Start of Data in this exercise
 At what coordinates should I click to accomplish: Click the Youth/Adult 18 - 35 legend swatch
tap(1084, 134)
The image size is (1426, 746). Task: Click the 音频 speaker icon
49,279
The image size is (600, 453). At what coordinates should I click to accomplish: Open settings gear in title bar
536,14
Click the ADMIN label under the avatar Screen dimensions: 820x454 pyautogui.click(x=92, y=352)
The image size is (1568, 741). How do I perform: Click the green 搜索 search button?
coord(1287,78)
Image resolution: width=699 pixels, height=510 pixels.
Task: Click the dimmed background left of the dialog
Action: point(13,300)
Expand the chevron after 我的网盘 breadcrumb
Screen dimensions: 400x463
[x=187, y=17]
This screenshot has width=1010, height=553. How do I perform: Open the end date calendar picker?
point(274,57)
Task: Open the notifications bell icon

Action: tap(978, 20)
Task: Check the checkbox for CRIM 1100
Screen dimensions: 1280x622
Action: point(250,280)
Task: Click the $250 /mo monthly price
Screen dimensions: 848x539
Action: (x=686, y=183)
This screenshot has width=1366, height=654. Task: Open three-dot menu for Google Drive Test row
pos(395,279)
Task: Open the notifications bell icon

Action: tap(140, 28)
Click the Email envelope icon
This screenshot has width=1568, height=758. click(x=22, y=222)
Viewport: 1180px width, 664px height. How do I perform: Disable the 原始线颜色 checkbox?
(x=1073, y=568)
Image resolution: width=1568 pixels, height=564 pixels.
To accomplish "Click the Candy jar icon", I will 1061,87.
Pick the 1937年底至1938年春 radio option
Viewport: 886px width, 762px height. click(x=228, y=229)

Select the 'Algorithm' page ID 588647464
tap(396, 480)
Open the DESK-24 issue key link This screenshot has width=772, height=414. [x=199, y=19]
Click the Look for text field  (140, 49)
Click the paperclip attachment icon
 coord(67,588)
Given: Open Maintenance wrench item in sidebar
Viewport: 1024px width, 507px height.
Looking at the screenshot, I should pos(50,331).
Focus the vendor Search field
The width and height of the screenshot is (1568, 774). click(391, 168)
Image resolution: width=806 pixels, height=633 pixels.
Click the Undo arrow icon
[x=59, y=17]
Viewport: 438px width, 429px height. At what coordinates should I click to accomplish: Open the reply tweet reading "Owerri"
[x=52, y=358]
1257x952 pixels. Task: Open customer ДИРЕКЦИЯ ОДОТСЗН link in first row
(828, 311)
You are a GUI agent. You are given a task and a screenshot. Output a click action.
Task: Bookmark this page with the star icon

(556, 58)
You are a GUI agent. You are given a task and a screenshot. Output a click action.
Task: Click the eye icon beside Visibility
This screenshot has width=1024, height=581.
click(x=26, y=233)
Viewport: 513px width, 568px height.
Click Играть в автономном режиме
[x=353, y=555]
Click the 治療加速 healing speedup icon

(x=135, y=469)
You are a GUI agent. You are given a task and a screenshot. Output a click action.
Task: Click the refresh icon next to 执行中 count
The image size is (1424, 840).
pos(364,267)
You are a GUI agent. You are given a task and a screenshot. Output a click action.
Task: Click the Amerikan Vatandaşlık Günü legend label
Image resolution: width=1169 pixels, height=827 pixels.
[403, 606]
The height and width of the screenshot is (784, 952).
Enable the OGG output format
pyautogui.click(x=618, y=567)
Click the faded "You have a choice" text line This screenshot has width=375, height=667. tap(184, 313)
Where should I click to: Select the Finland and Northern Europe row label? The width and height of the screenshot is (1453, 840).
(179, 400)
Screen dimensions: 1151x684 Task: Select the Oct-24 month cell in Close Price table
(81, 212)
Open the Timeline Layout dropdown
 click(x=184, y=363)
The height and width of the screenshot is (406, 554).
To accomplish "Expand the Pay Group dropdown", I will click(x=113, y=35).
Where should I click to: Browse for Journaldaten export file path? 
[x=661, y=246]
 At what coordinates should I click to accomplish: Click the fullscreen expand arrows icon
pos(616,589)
End of Data in this exercise
Task prompt: Everything above, from first entry to last, must be reproduced exactly.

Answer section:
 At what coordinates should I click to accomplish: Click the Youth/Adult 18 - 35 legend swatch
tap(1084, 134)
The image size is (1426, 746). Task: Click the 音频 speaker icon
49,279
The image size is (600, 453). At what coordinates should I click to accomplish: Open settings gear in title bar
536,14
Click the ADMIN label under the avatar Screen dimensions: 820x454 pyautogui.click(x=92, y=352)
The image size is (1568, 741). How do I perform: Click the green 搜索 search button?
coord(1287,78)
Image resolution: width=699 pixels, height=510 pixels.
Task: Click the dimmed background left of the dialog
Action: point(13,300)
Expand the chevron after 我的网盘 breadcrumb
Screen dimensions: 400x463
[x=187, y=17]
This screenshot has width=1010, height=553. How do I perform: Open the end date calendar picker?
point(274,57)
Task: Open the notifications bell icon

Action: tap(978, 20)
Task: Check the checkbox for CRIM 1100
Screen dimensions: 1280x622
Action: point(250,280)
Task: Click the $250 /mo monthly price
Screen dimensions: 848x539
Action: (x=686, y=183)
This screenshot has width=1366, height=654. Task: Open three-dot menu for Google Drive Test row
pos(395,279)
Task: Open the notifications bell icon

Action: tap(140, 28)
Click the Email envelope icon
This screenshot has width=1568, height=758. click(x=22, y=222)
Viewport: 1180px width, 664px height. How do I perform: Disable the 原始线颜色 checkbox?
(x=1073, y=568)
Image resolution: width=1568 pixels, height=564 pixels.
To accomplish "Click the Candy jar icon", I will 1061,87.
Pick the 1937年底至1938年春 radio option
Viewport: 886px width, 762px height. click(x=228, y=229)

Select the 'Algorithm' page ID 588647464
tap(396, 480)
Open the DESK-24 issue key link This screenshot has width=772, height=414. [x=199, y=19]
Click the Look for text field  (140, 49)
Click the paperclip attachment icon
 coord(67,588)
Given: Open Maintenance wrench item in sidebar
Viewport: 1024px width, 507px height.
Looking at the screenshot, I should pos(50,331).
Focus the vendor Search field
The width and height of the screenshot is (1568, 774). click(391, 168)
Image resolution: width=806 pixels, height=633 pixels.
Click the Undo arrow icon
[x=59, y=17]
Viewport: 438px width, 429px height. At what coordinates should I click to accomplish: Open the reply tweet reading "Owerri"
[x=52, y=358]
1257x952 pixels. Task: Open customer ДИРЕКЦИЯ ОДОТСЗН link in first row
(828, 311)
You are a GUI agent. You are given a task and a screenshot. Output a click action.
Task: Bookmark this page with the star icon

(556, 58)
You are a GUI agent. You are given a task and a screenshot. Output a click action.
Task: Click the eye icon beside Visibility
This screenshot has width=1024, height=581.
click(x=26, y=233)
Viewport: 513px width, 568px height.
Click Играть в автономном режиме
[x=353, y=555]
Click the 治療加速 healing speedup icon

(x=135, y=469)
You are a GUI agent. You are given a task and a screenshot. Output a click action.
Task: Click the refresh icon next to 执行中 count
The image size is (1424, 840).
pos(364,267)
You are a GUI agent. You are given a task and a screenshot. Output a click action.
Task: Click the Amerikan Vatandaşlık Günü legend label
Image resolution: width=1169 pixels, height=827 pixels.
[403, 606]
The height and width of the screenshot is (784, 952).
Enable the OGG output format
pyautogui.click(x=618, y=567)
Click the faded "You have a choice" text line This screenshot has width=375, height=667. tap(184, 313)
Where should I click to: Select the Finland and Northern Europe row label? The width and height of the screenshot is (1453, 840).
(179, 400)
Screen dimensions: 1151x684 Task: Select the Oct-24 month cell in Close Price table
(81, 212)
Open the Timeline Layout dropdown
 click(x=184, y=363)
The height and width of the screenshot is (406, 554).
To accomplish "Expand the Pay Group dropdown", I will click(x=113, y=35).
Where should I click to: Browse for Journaldaten export file path? 
[x=661, y=246]
 At what coordinates should I click to accomplish: Click the fullscreen expand arrows icon
pos(616,589)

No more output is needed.